Baubotanik
Baubotanik beschreibt eine Bauweise, bei der Bauwerke durch das Zusammenwirken technischen Fügens und pflanzlichen Wachsens entstehen. Dazu werden lebende und nicht-lebende Konstruktionselemente so miteinander verbunden, dass sie zu einer pflanzlich-technischen Verbundstruktur verwachsen: Einzelne Pflanzen verschmelzen zu einem neuen, größeren Gesamtorganismus und technische Elemente wachsen in die pflanzliche Struktur ein. Für diesen Ansatz wurde 2007 am Institut Grundlagen moderner Architektur (IGMA) der Universität Stuttgart der Begriff Baubotanik etabliert und das Forschungsgebiet Baubotanik gegründet. Seit März 2017 ist das Forschungsgebiet an der Professur für Green Technologies in Landscape Architecture der TUM angesiedelt und wird dort in einem breiten, interdisziplinären Netzwerk weiterentwickelt.
Bäume und deren Wachstumsprozesse zu nutzen, um lebende Bauwerke entstehen zu lassen, ist ein Ansatz, der in der Geschichte in vielfältiger Form immer wieder aufscheint und über eine eigene Tradition visionärer Entwürfe verfügt. Als wichtige historische Referenzen der Baubotanik seien hier die lebenden Brücken der Khasi und die Tanzlinden genannt. Während die lebenden Brücken eine archaische Möglichkeit aufzeigen, mit lebenden Bäumen Konstruktionen beeindruckender Größe und Tragfähigkeit zu schaffen, stehen Tanzlinden für einen architektonisch-gärtnerischen Ansatz, Pflanzenräume mit besonderer Aufenthaltsqualität zu schaffen.
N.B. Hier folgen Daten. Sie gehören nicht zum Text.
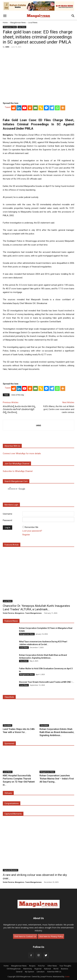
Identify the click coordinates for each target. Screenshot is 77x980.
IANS (7, 47)
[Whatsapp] (57, 108)
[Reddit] (13, 108)
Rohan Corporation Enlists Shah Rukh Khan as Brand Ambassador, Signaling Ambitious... (57, 732)
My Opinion (30, 972)
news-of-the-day (17, 395)
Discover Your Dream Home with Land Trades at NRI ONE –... (47, 682)
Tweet (8, 107)
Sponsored (9, 743)
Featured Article (11, 545)
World (56, 969)
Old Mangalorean (14, 969)
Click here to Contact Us (25, 936)
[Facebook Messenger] (46, 108)
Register (26, 535)
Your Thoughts (65, 966)
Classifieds (24, 661)
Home (5, 22)
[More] (63, 108)
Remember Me (31, 527)
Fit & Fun (41, 966)
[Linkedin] (19, 108)
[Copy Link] (41, 108)
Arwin (67, 977)
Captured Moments (13, 814)
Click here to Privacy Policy (51, 936)
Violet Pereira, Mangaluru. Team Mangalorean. (22, 613)
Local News (33, 22)
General (19, 972)
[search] (36, 489)
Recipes (32, 966)
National (47, 969)
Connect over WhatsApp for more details (22, 453)
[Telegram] (52, 108)
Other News (52, 966)
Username (7, 514)
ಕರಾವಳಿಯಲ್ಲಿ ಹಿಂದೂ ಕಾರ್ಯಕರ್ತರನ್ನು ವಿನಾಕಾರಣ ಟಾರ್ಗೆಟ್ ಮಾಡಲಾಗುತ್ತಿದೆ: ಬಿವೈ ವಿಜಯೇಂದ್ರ (19, 409)
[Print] (30, 108)
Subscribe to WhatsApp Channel (17, 471)
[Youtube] (24, 108)
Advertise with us (12, 446)
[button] (5, 16)
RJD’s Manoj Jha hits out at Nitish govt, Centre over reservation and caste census (59, 409)
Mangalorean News (18, 22)
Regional (38, 969)
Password (7, 520)
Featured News (11, 621)
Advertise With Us (54, 972)
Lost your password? (32, 531)
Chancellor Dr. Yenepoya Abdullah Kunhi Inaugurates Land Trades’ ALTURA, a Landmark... (36, 608)
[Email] (35, 108)
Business (64, 969)
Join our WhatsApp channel (17, 464)
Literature (41, 972)
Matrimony (27, 969)
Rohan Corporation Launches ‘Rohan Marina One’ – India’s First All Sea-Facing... (57, 778)
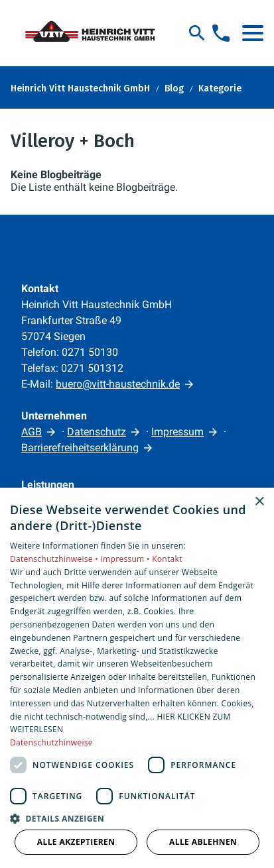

Die Professur für Green Technologies in Landscape Architecture forscht im Bereich der Baubotanik in interdisziplinären Projekten auf unterschiedlichen Maßstabsebenen. Aktuell werden baubotanische Techniken und botanische Grundlagen in mehreren Testfeldern untersucht. Durch Entwurf, Umsetzung und wissenschaftliche Begleitung von Versuchsbauwerken werden Erkenntnisse zum Transfer der Forschungsergebnisse in die Praxis gesammelt. Die Lebenden Brücken werden als historische Beispiele botanischer Architektur und als Modelle für ökologische und soziale Nachhaltigkeit untersucht. Baubotanische Bauwerke sind als „begehbare Bäume“ als neue freiräumliche Typologien zu verstehen. Im Forschungsvorhaben „Vertikale Freiräume“ werden derartige Typologien systematisch aufgearbeitet und anhand eines research-by-design-Ansatzes untersucht.